Adopting a dog from a shelter or rescue organization is a wonderful way to help homeless pets all over the world! You can start preparing for the arrival of your new canine companion even before you’ve chosen the right dog.

Bringing an adult dog or older puppy home from a sanctuary or rescue is not the same as bringing home a very young dog. Each has advantages and disadvantages. You should be prepared for the first few weeks after your recently adopted dog arrives in your home. The better prepared you are, the easier the transition will be.

Preparations 

Prepare areas for your dog where it can feel safe and dog-proof your home before bringing it home. Bed, food, and water bowls, as well as toys, should be available to the dog. Be sure the crate is ready if you plan to use a crate, it may be something they are already used to.

 

Check to see if your new dog has any special items from its foster home or shelter (such as a toy, bed, or blanket). Making your house feel like home is important.

What Do You Need?

To spend time with your rehomed doggy, you’ll need to gather up a few basic dog supplies ahead of time.¬†

  • Dog food – Make sure you look at some Freshpet dog food reviews
  • Collar, ID tag, and leash
  • Veterinary records
  • Dog bed and crate (if using)
  • Food and water bowls
  • Toys

Protect Them From Getting Lost

A collar and ID tag with your phone number should be made ahead of time. You should bring it with you to the dog’s new home. Even in the worst-case scenario, it is highly unlikely that your dog will be able to find its way back to your house if it runs off or wanders away. There is a possibility that the dog will be stressed or scared since he will be in an unfamiliar environment. When it’s outside, make sure it’s on a leash or in a securely fenced area so that it can’t get lost.

Bond With Your Dog

You should spend those first few days connecting with your new dog, but you should also give it some space. Allow it to spend time in the crate rather than with you if that is what it prefers. You can, however, start encouraging your dog to interact with you by using treats and a gentle, soft voice.
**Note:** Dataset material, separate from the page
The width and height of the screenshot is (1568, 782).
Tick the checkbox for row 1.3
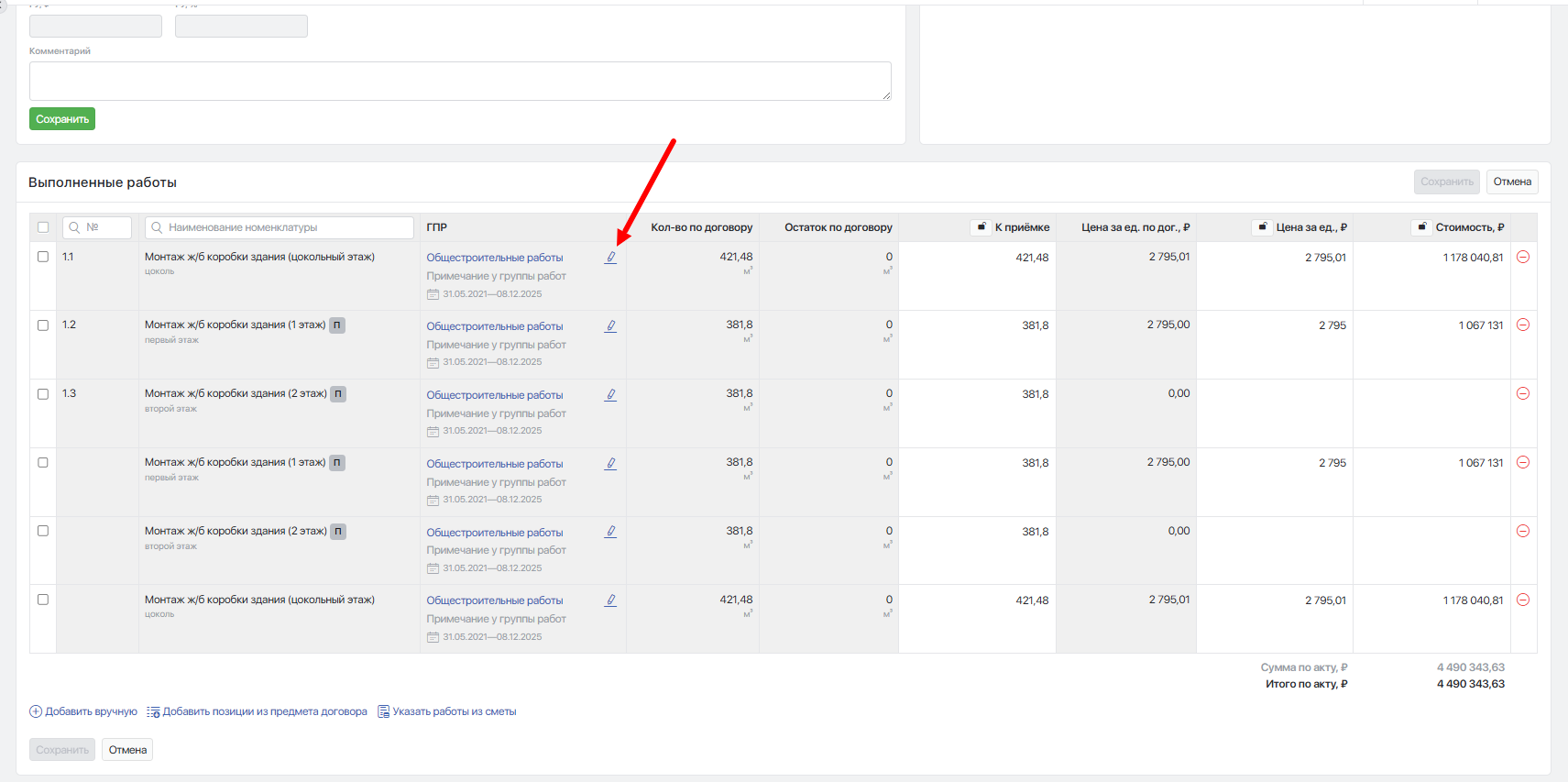tap(43, 394)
You must still establish a routine and create “house rules.” Begin feeding, walking, and communicating with your dog on a consistent daily basis. Establish any areas in or around your home that are off-limits to your dog from the start. This can be accomplished by either restricting access to the areas or by utilising the “leave it” command.

Begin Training Immediately

Training should begin as soon as your new dog arrives home, but it is best to begin slowly. Housebreaking is a top priority. Many rescue and shelter dogs are already housetrained but expect a few mishaps in the first few weeks. Work on simple commands and loose-leash walking first, then progress to tricks and additional training. Above all, remember to stay positive.